Your objective
Your copy begins at the line with "Task: Open more" and runs through the end of the data below. Set down only those lines exactly, without pictures.

[[ Data under study open ]]

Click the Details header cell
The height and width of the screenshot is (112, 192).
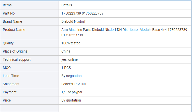click(x=125, y=5)
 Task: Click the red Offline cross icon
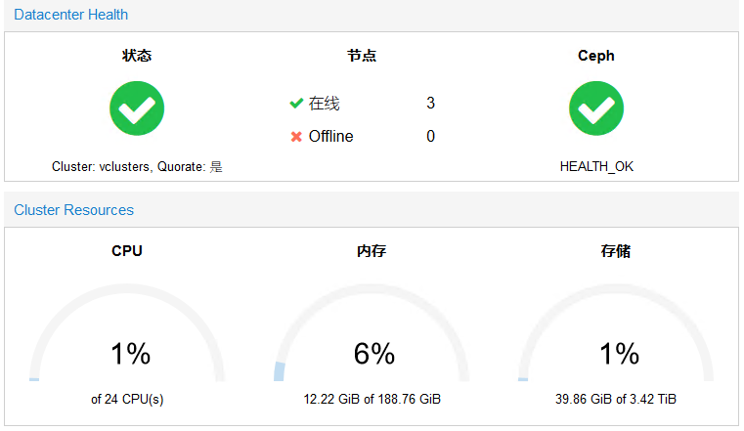click(x=296, y=137)
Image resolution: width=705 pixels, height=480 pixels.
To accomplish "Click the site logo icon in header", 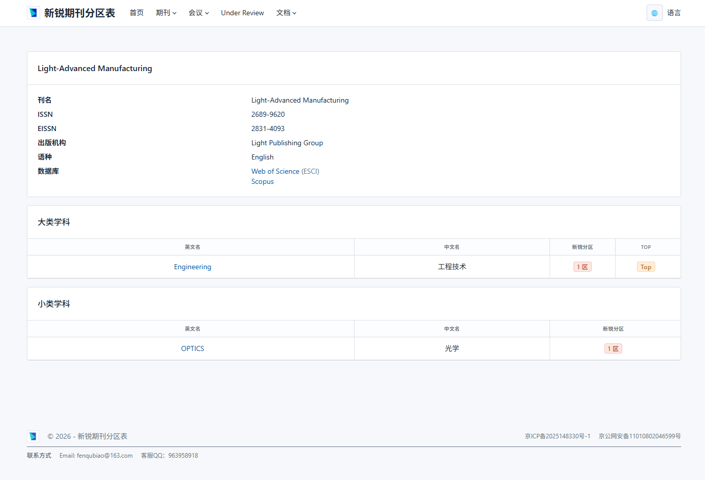I will point(34,13).
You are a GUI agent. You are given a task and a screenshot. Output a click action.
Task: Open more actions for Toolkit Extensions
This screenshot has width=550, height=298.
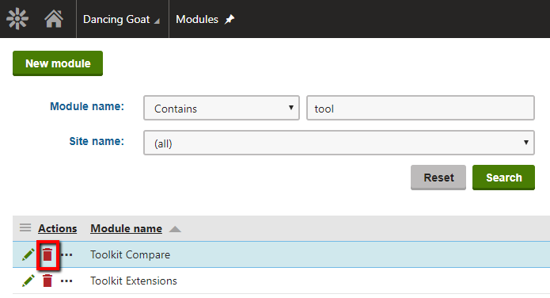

[[ Data under study closed ]]

Result for this task
Task: Open more actions for Toolkit Extensions
This screenshot has width=550, height=298.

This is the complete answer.